Reproduce the data below exactly as written. Pictures do not belong in the copy.

── RECORD EXCERPTS ──

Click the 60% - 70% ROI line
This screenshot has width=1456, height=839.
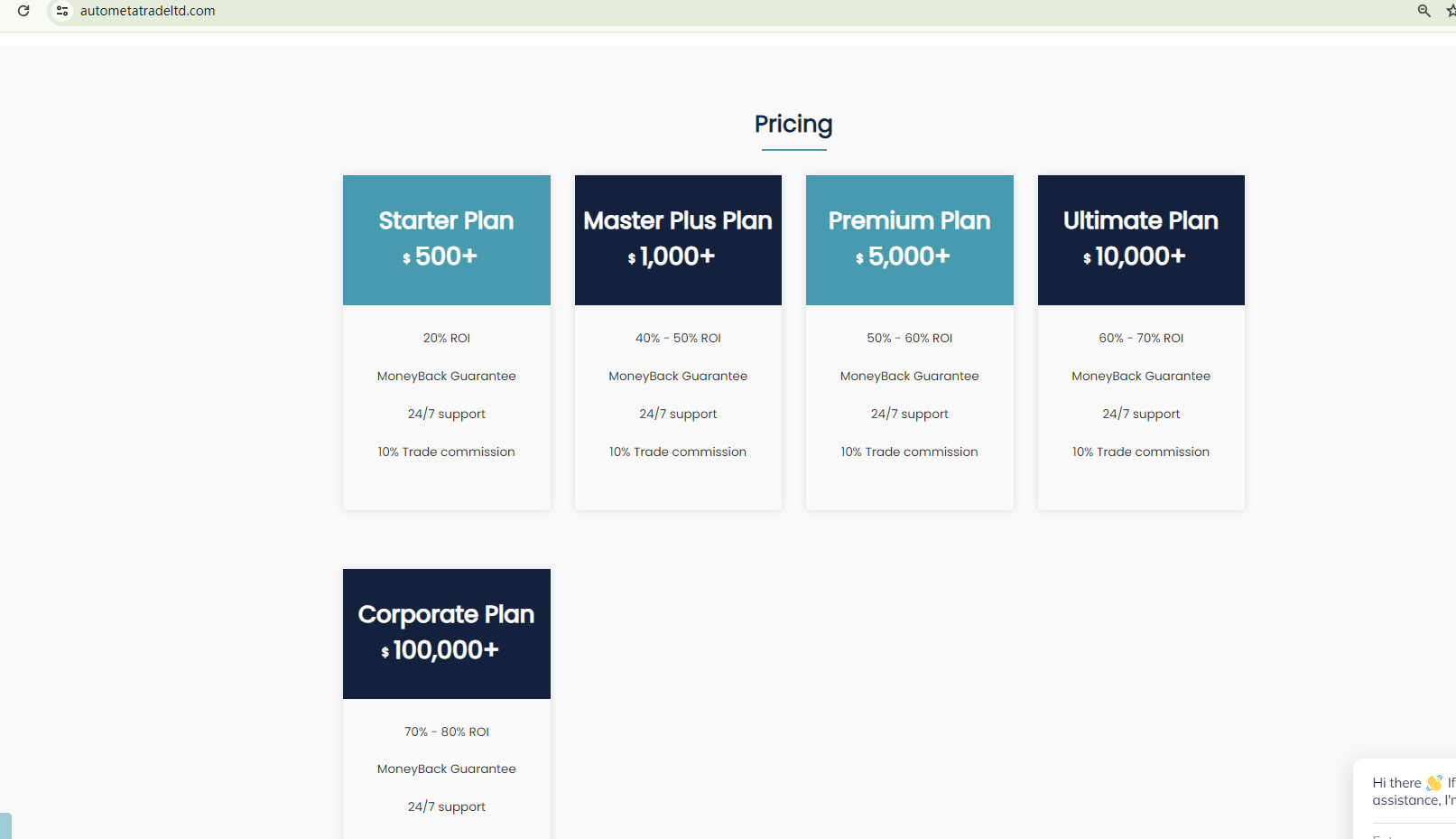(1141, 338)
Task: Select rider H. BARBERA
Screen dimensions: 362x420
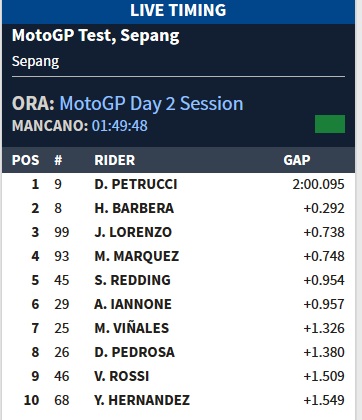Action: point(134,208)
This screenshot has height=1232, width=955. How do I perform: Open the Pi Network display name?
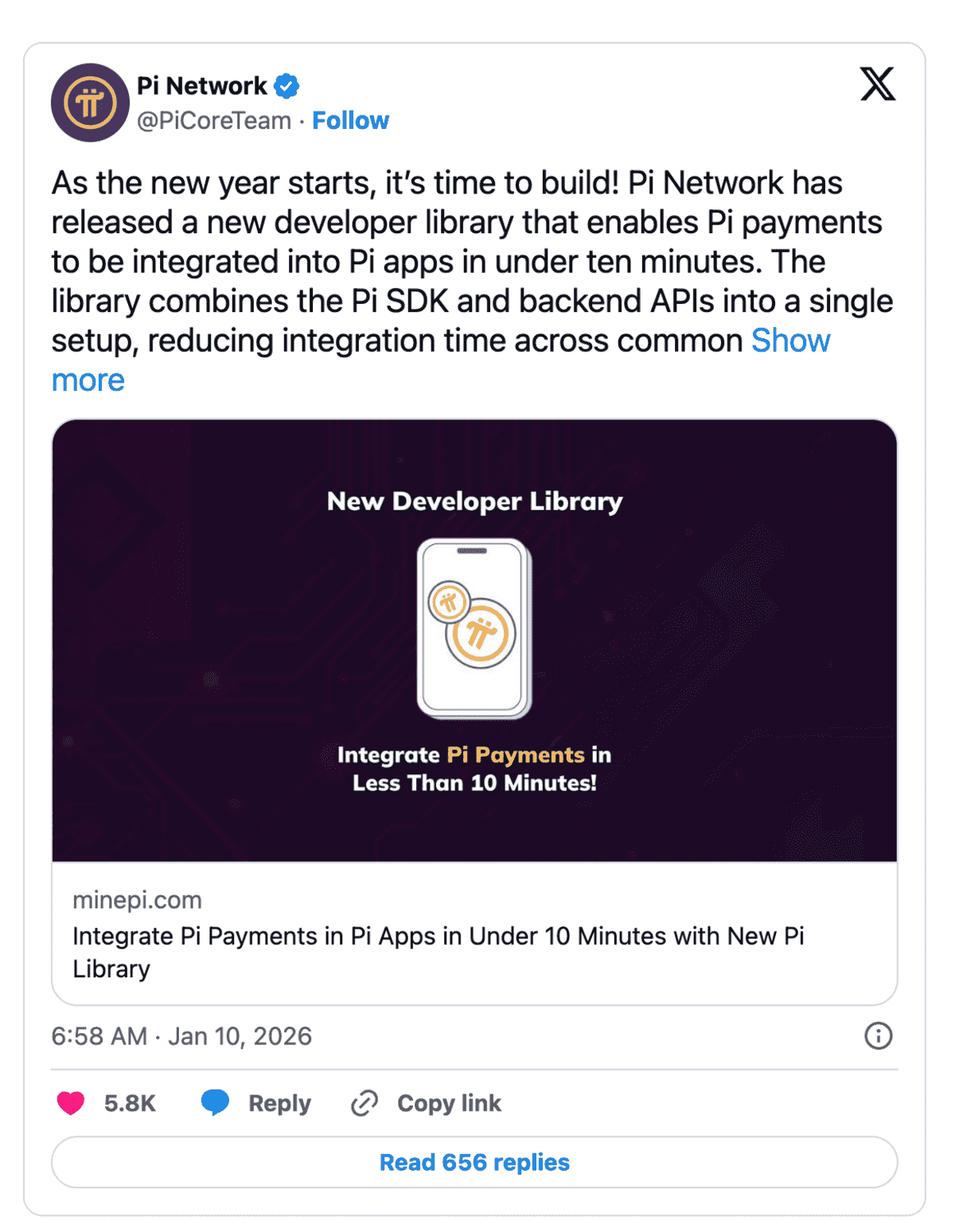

───

*RESULT OF THIS TASK*
Click the 60% - 70% ROI line
This screenshot has width=1456, height=839.
(1141, 338)
Task: Select rider H. BARBERA
Screen dimensions: 362x420
Action: point(134,208)
This screenshot has height=1232, width=955. How do I perform: Open the Pi Network display name?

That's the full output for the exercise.